El verdadero problema no son los políticos, la mayoría de los cuales cumple adecuadamente su función y observa honradamente las normas. Siempre habrá garbanzos negros, que hierven en la olla podrida donde política y negocios cuecen sus intereses; serán causa de escándalo y sublevarán con sus trinques el ánimo de unos ciudadanos agobiados, pero no hay extravío que no pueda resolver una buena sentencia judicial. De especímenes como Bárcenas, Amy Martin o Díaz Ferrán la sociedad siempre se recupera, por muy pesada que sea la digestión. No así del desprestigio de las instituciones que deben garantizar el buen funcionamiento del engranaje democrático. Los políticos corruptos dañan la convivencia, pero su metástasis a las instituciones conduce a la catástrofe. Este es el problema político más grave al que se enfrenta España.

Del vendaval de descontento que arrasa reputaciones y calcina dignidades nadie está a cubierto, tampoco sus organismos vitales, aun los de musculatura más potente. Salvo el Ejército, que mantiene el tipo de manera impecable y discreta, apenas si queda en pie una institución indemne o a resguardo de la crítica ácida y sulfurosa.
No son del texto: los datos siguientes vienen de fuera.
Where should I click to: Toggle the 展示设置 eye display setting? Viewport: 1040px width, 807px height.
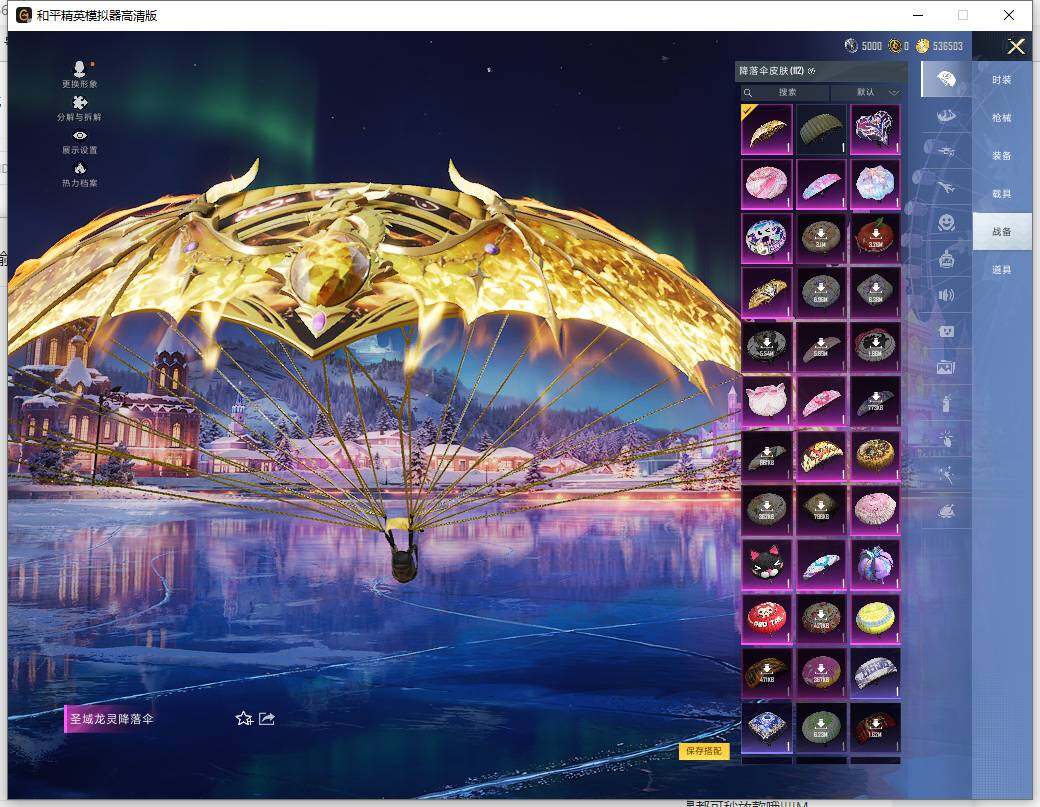[x=80, y=136]
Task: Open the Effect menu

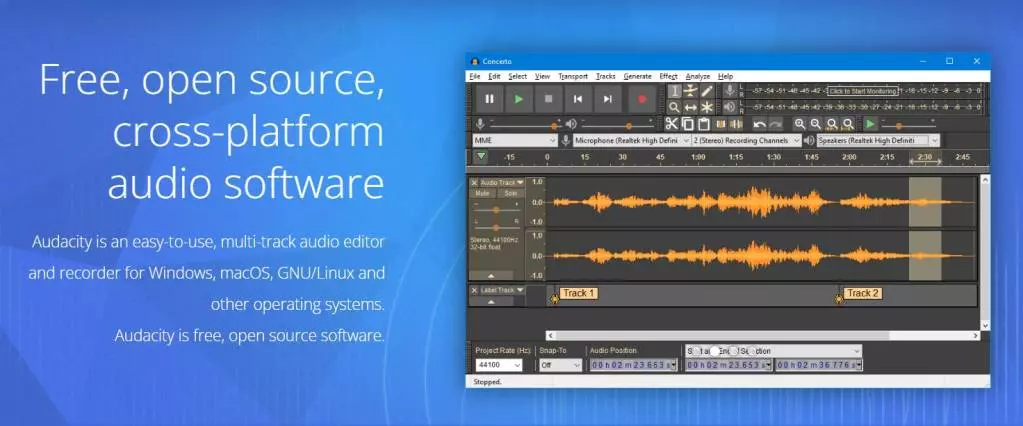Action: tap(668, 76)
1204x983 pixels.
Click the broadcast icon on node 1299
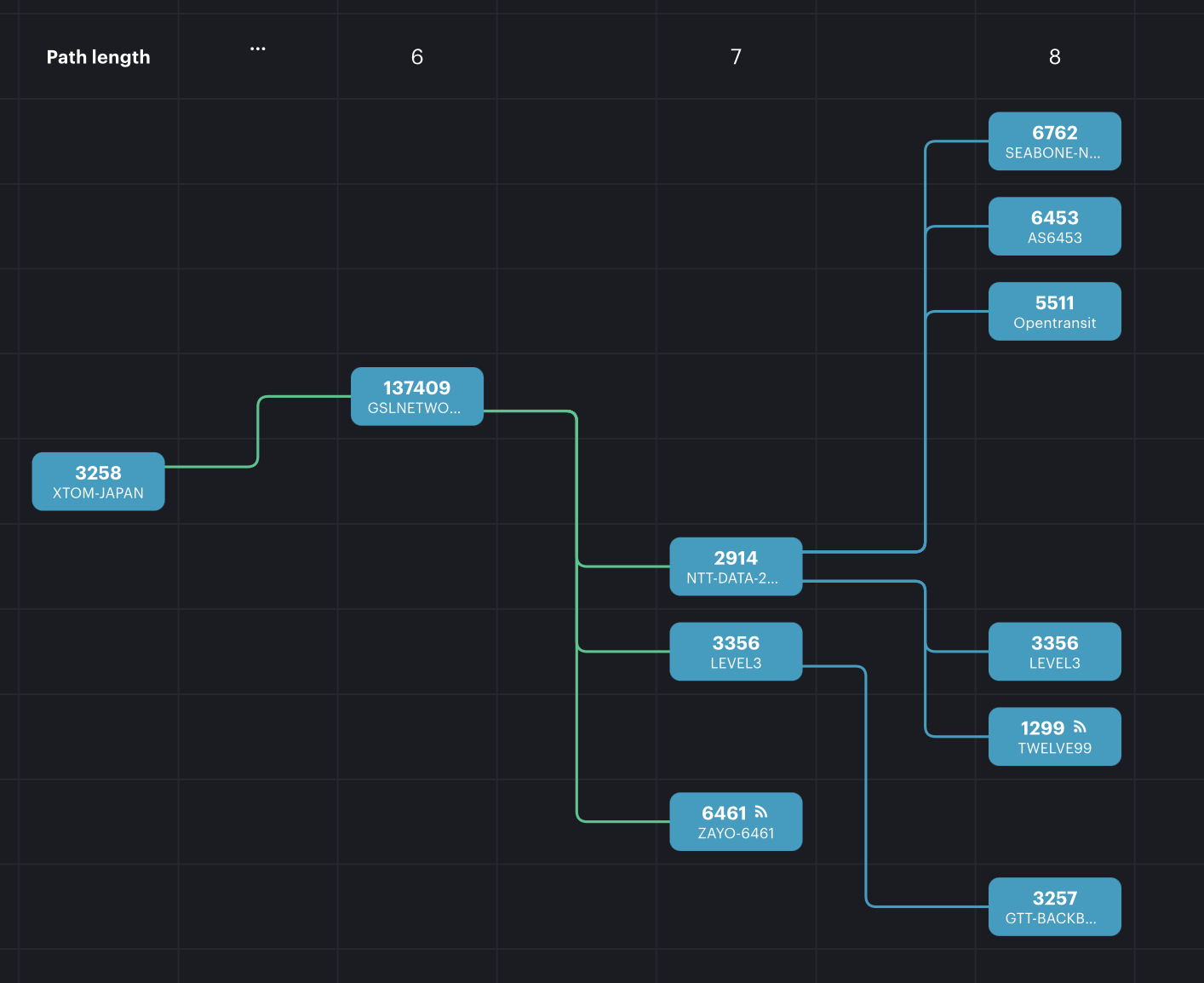pos(1080,727)
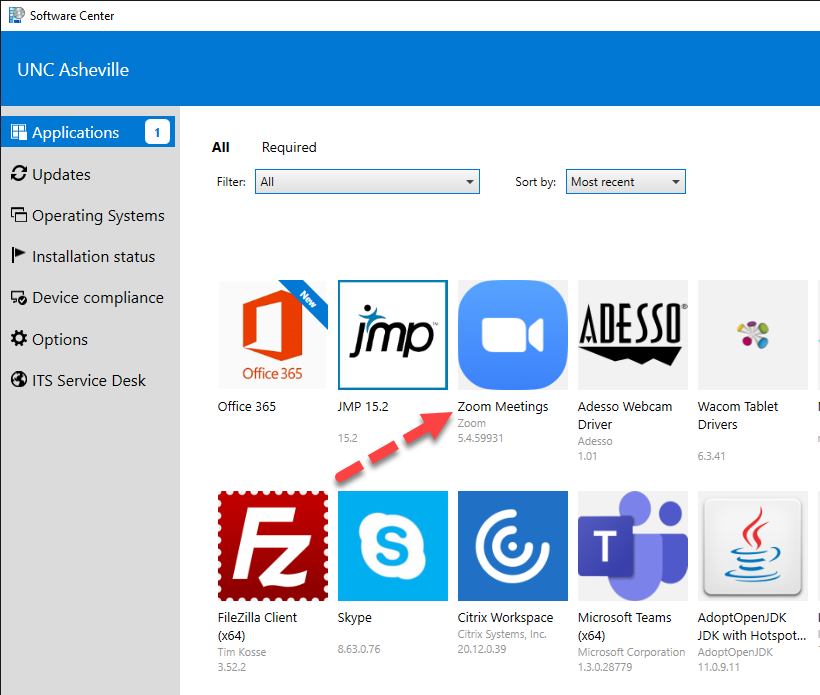This screenshot has width=820, height=695.
Task: Switch to the Required tab
Action: click(289, 147)
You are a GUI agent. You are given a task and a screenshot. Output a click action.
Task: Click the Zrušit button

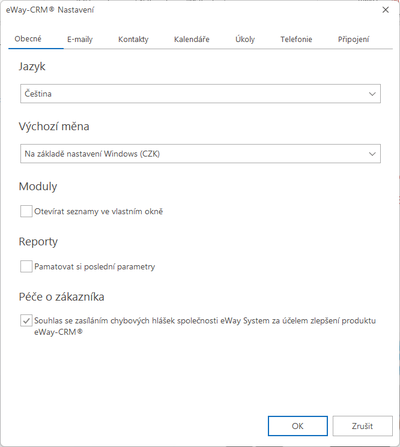pyautogui.click(x=362, y=426)
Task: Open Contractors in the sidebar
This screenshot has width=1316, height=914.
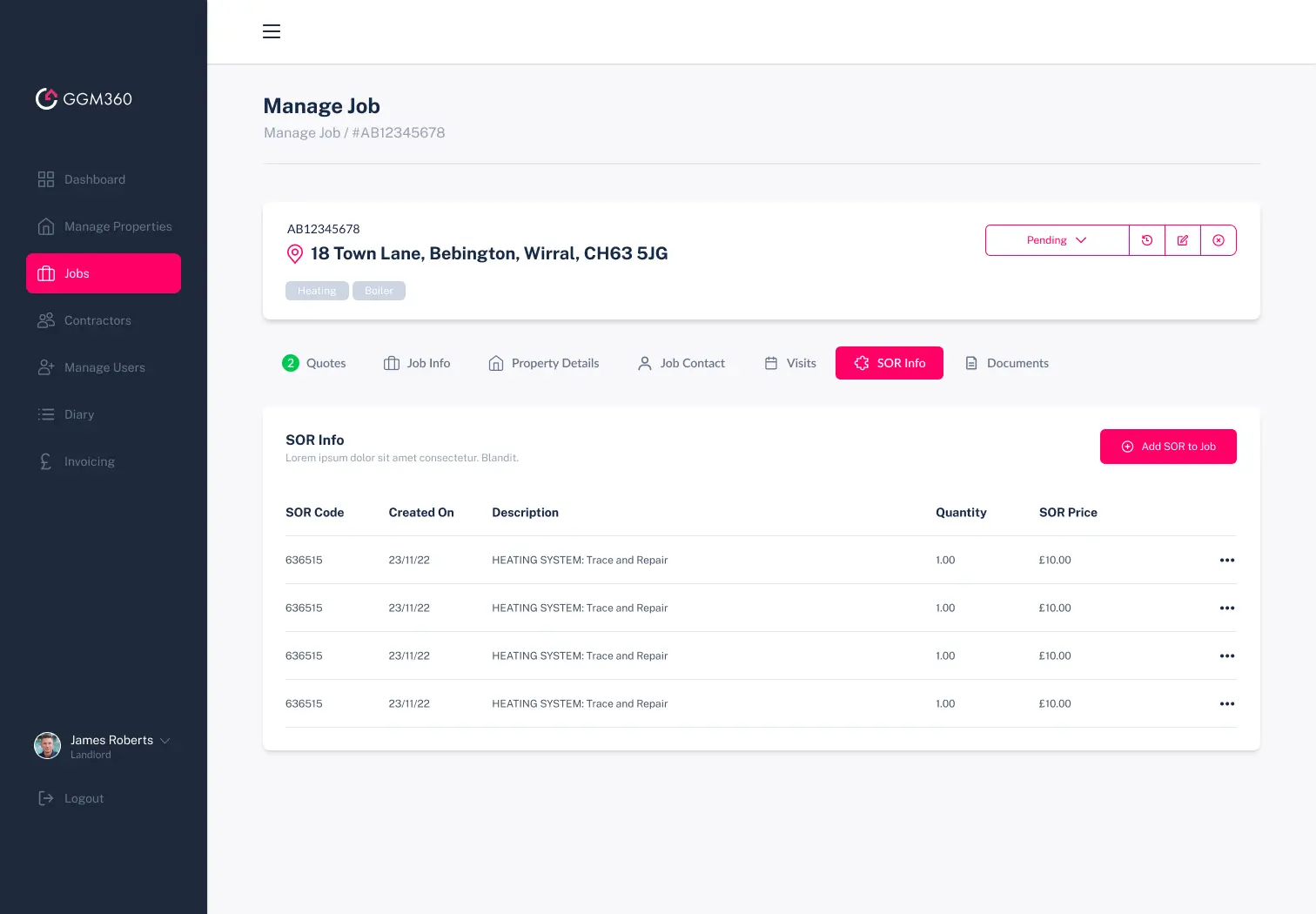Action: (97, 320)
Ni siquiera la Real Academia Española, casino de inmortales, se libra de la corrosión, que en sólo unos meses le ha disuelto su última reforma ortográfica; tan sola se quedó con sus acentos. Quisieron los académicos pasar de la bañera al spa, de las bruñidas tildes al relajo de las normas, y el ensayo se les fue por el desagüe. De un país que desacata hasta las reglas de puntuación gramatical cabe esperar aventuras mayores y menos inocuas, como ciscarse en la Constitución al modo de Artur Mas y Oriol Junqueras, chantajear a la Corona con métodos que avergonzarían a Vito Corleone o pedir cárcel para la cúpula del Banco de España como si fuera una covachuela de beneficiados. Y qué decir del descrédido que desde hace tiempo mina la credibilidad del Tribunal Constitucional o de las sospechas que ensombrecen la reputación de la CNMV, del Tribunal de Cuentas y del Poder Judicial... Sobre todos ellos cae una intensa lluvia ácida que contamina su fiabilidad como órganos de vigilancia y de control. Hace bien el Gobierno en encargar un plan para frenar la desafección hacia los políticos, pero es más urgente reforzar las instituciones sin las cuales no hay democracia posible y protegerlas de los torpedos que van dirigidos contra la línea de flotación del Estado de Derecho. Una sociedad divorciada de sus instituciones es la presa más fácil y apetecible de los radicalismos populistas y de falsos los profetas.